The first action is to navigate to the tiddler with the anchor link and then the second action is to scroll the anchor link to view.
The problem is that action-navigate doesn’t end when the tiddler has been loaded and added to the dom (rather, it just adds the tiddler to $:/StoryList so when the wiki is rendered, it will be rendered, that happens later). So when searching for the anchor link (through documet#querySelector), nothing is found and so nothing is scrolled.
Is there a way to run the second action only after the story list has been rendered?
I’d use @EricShulman’s $action-timeout action widget with a suitable delay. It’s not ideal, it’s not synchronous and may “miss” depending on prevailing network conditions. But you can get pretty close to a 99% satisfactory solution.
Hi @Ittayd you may be interested to have a look at TWPub which I worked on last year for @xcazin. It includes an implementation of multiple story rivers, and navigating to anchors within tiddlers.
It implements most of the functionality of the navigator widget entirely in wikitext. To make the scrolling work, I prototyped a new <$historytracker> widget (see the source). After rendering its children, and when the $:/History tiddler changes, it scrolls to the current tiddler.

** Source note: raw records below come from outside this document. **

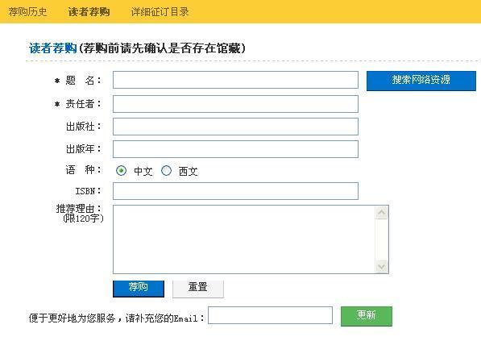
Task: Focus the 题名 title input field
Action: point(235,80)
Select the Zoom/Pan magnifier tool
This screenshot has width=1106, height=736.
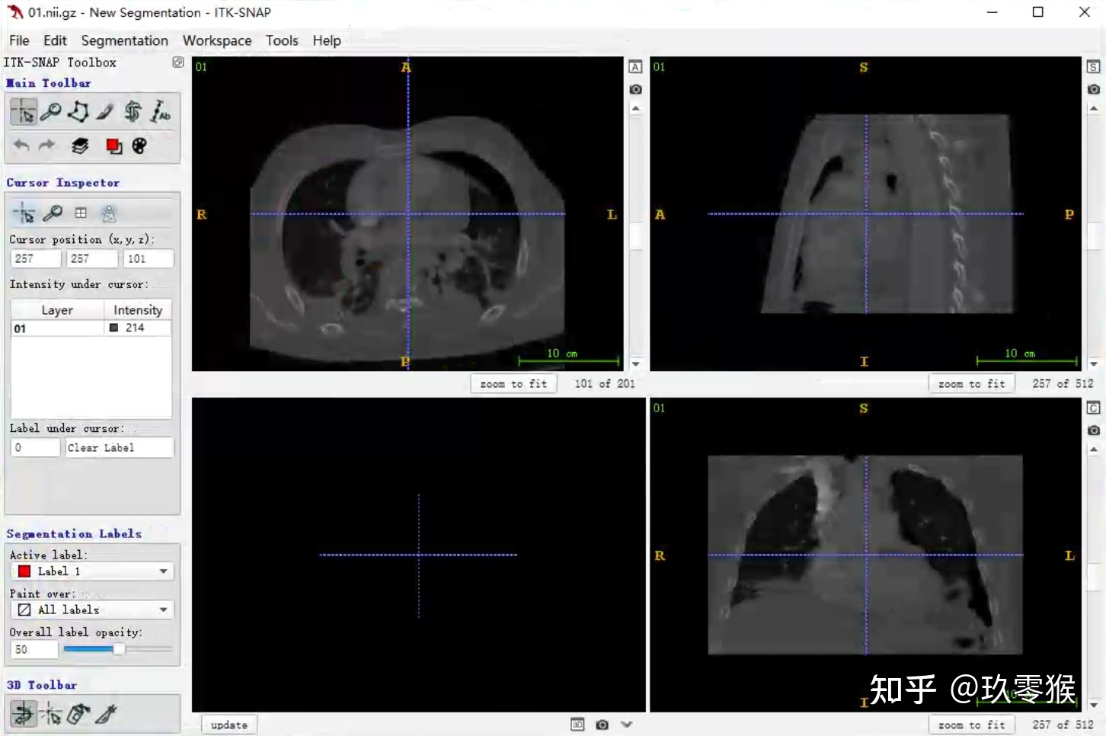pyautogui.click(x=50, y=111)
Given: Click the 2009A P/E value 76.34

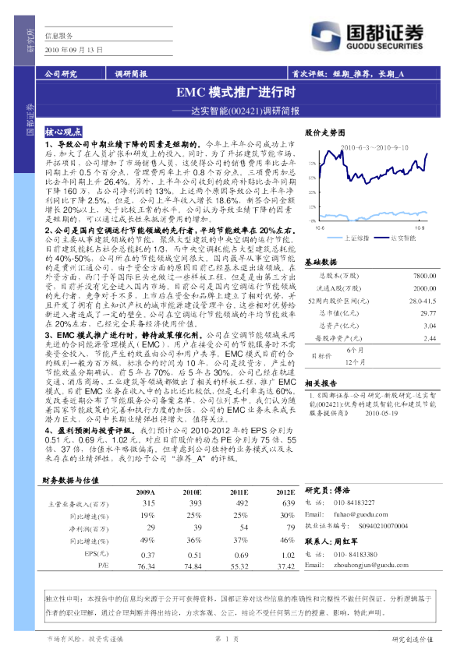Looking at the screenshot, I should [x=146, y=566].
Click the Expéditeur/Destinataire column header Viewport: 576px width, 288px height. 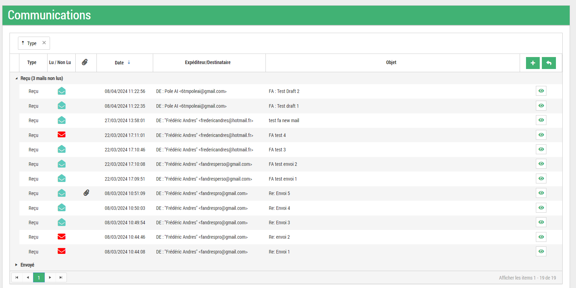pyautogui.click(x=208, y=62)
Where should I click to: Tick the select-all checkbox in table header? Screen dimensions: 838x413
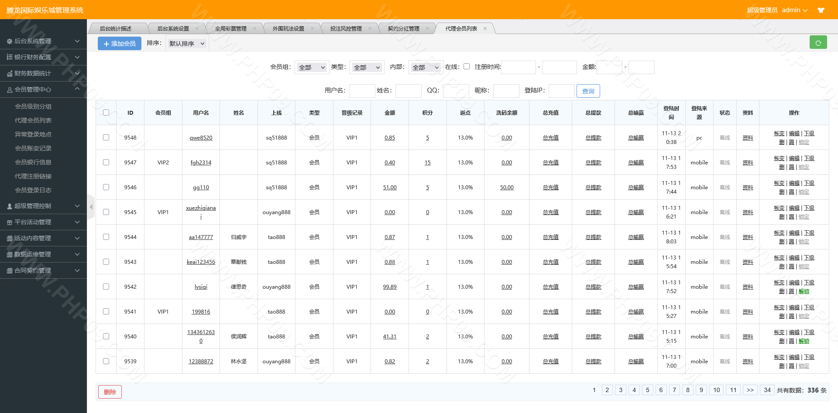tap(106, 113)
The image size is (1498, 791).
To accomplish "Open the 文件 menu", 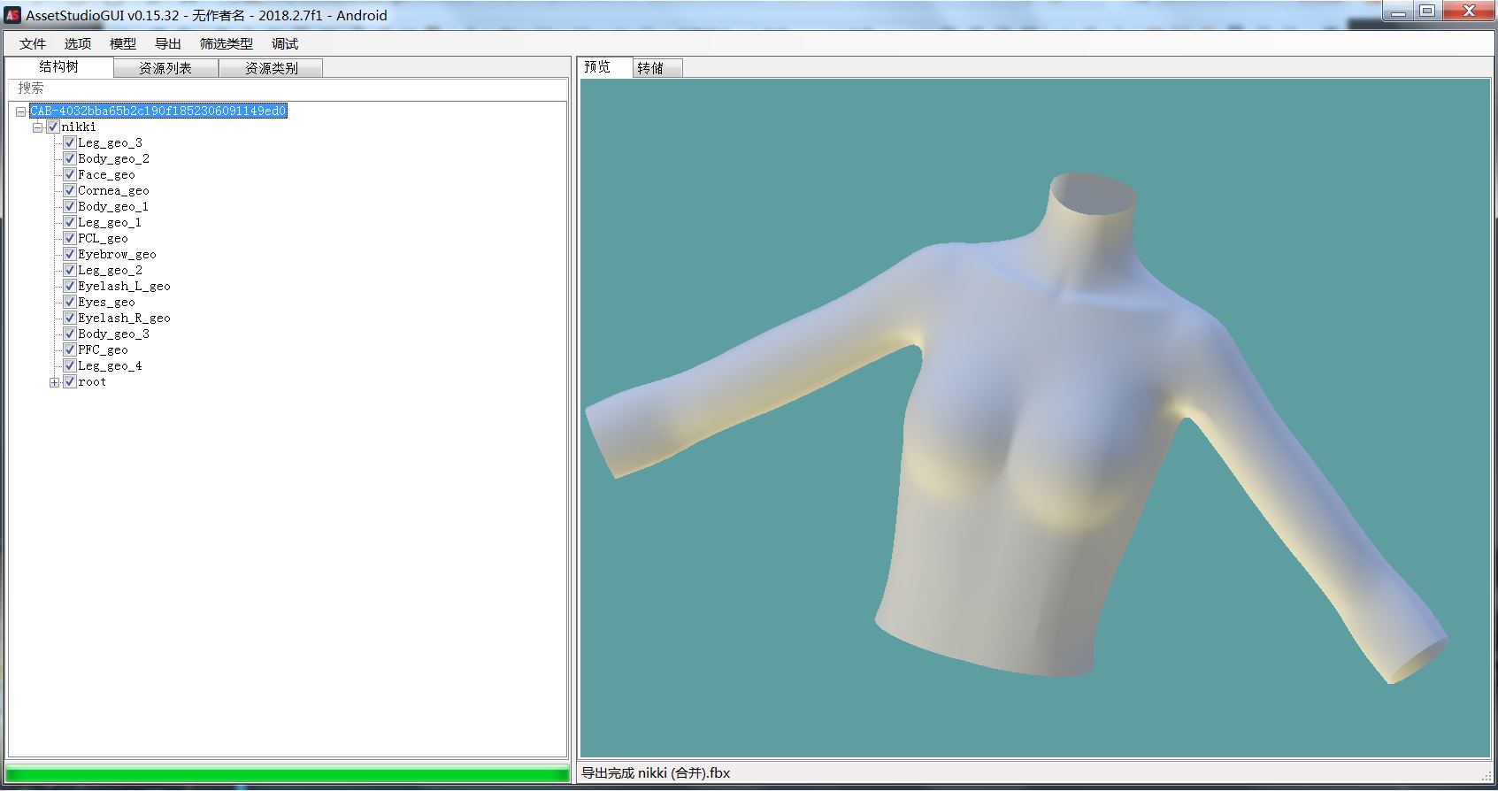I will click(x=33, y=43).
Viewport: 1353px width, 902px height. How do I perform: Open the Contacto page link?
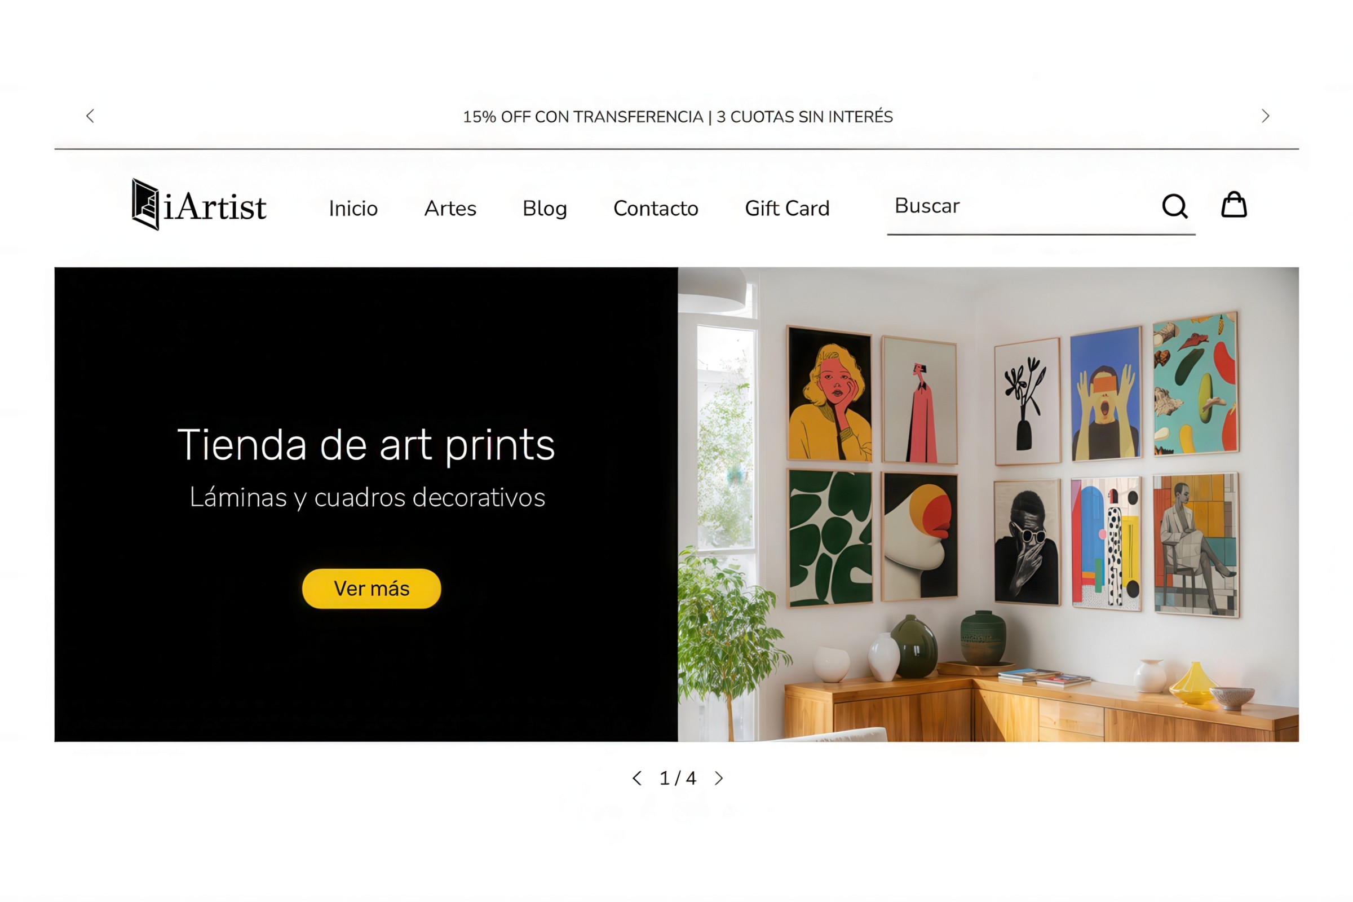coord(656,208)
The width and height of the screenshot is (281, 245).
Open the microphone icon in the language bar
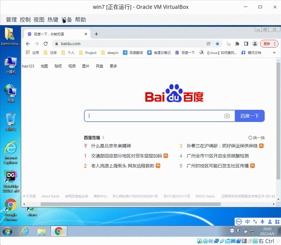pos(262,221)
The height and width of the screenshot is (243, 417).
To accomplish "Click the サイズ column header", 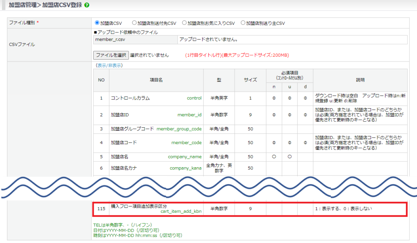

There’s a lot of code there. I’m happy to answer questions about it, it sounds like you are exploring similar territory
TWPub includes quite a few core customisations that are highly likely to break other plugins and customisations. As you’ve discovered, trying to do navigation in wikitext cannot be done satisfactorily without extensions to the core, so I used TWPub as a testbed for exploring possible approaches. It also includes a lot of code to handle the display of EPUBs that have been converted using a separate tool provided as a Node.js app. So I think you’d be better off picking some techniques from TWPub. I’m happy to discuss the core modifications we need for doing this.